- _Extrait_:
----

Même si son film a été bien accueilli, Atom Egoyan n'a pas eue la vie facile hier à Cannes. La projection d'Adoration à laquelle les journalistes étaient conviés avait en effet lieu au moment même où Steven Soderbergh et la bande du Che se prêtaient au jeu de la conférence de presse.

Quand est venue l'heure où l'équipe d'Adoration devait à son tour se présenter devant la presse, Quentin Tarantino donnait sa «leçon de cinéma» dans une autre salle du Palais. C'est dire que la conférence d'Egoyan, un abonné de la Croisette, a été livrée devant un parterre plutôt clairsemé, constitué essentiellement de journalistes du pays.

Le réalisateur de The Sweet Hereafter, Grand Prix du jury ici même il y a 11 ans, arrive pourtant avec un film fascinant, probablement l'un de ses plus marquants depuis celui qui, justement, lui avait presque valu la Palme d'or.

À partir d'un fait divers vieux de plus de 20 ans, Egoyan construit une histoire complexe dont les résonances trouvent un écho très familier dans son oeuvre. Adoration donne en effet l'occasion au cinéaste canadien d'aborder les thèmes qui lui sont chers, notamment le rôle que tient la technologie dans la communication entre les êtres, et les nouvelles conceptions d'intimité qui en découlent.

----

- _Données sources_:
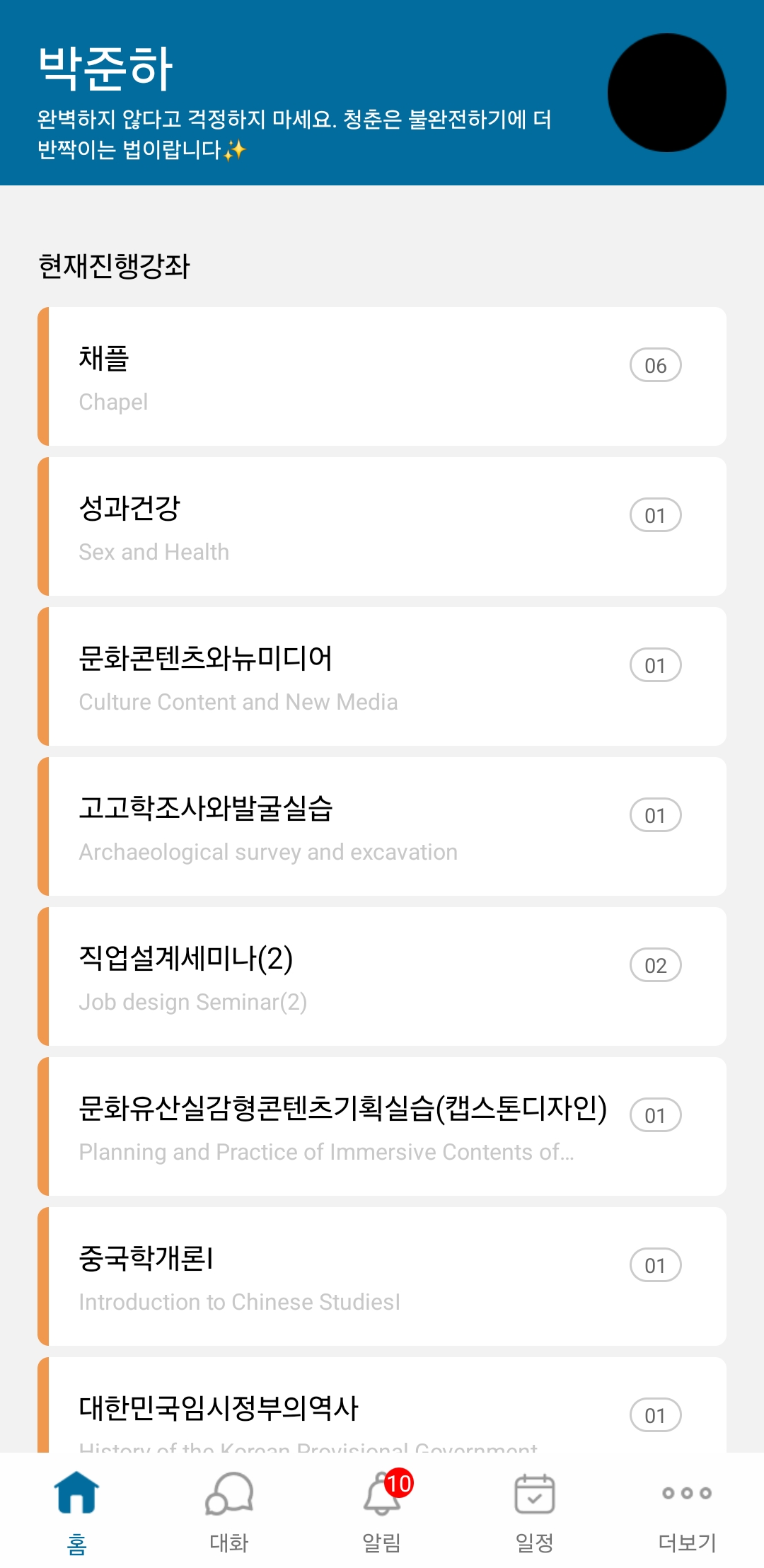This screenshot has width=764, height=1568.
Task: Tap the 06 section badge for Chapel
Action: pos(655,366)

----

- _Vos tâches_:
A – D'après l'extrait sur Adoration, répondez brièvement :
(i) Qui donnait sa « leçon de cinéma » dans une autre salle du Palais pendant la conférence de presse de l'équipe d'Adoration ?
(ii) Quelle récompense The Sweet Hereafter a-t-il reçue à Cannes ?
(iii) Sur quoi Egoyan s'appuie-t-il pour construire l'histoire d'Adoration ?
B – Renvoyez à l'identique la partie de l'extrait comprise entre « Quand est venue » et « la Palme d'or. », ces deux segments inclus.

- _Réponses dans l'ordre_:
A –
(i) Quentin Tarantino.
(ii) Le Grand Prix du jury, il y a 11 ans.
(iii) Sur un fait divers vieux de plus de 20 ans.

B –
Quand est venue l'heure où l'équipe d'Adoration devait à son tour se présenter devant la presse, Quentin Tarantino donnait sa «leçon de cinéma» dans une autre salle du Palais. C'est dire que la conférence d'Egoyan, un abonné de la Croisette, a été livrée devant un parterre plutôt clairsemé, constitué essentiellement de journalistes du pays.

Le réalisateur de The Sweet Hereafter, Grand Prix du jury ici même il y a 11 ans, arrive pourtant avec un film fascinant, probablement l'un de ses plus marquants depuis celui qui, justement, lui avait presque valu la Palme d'or.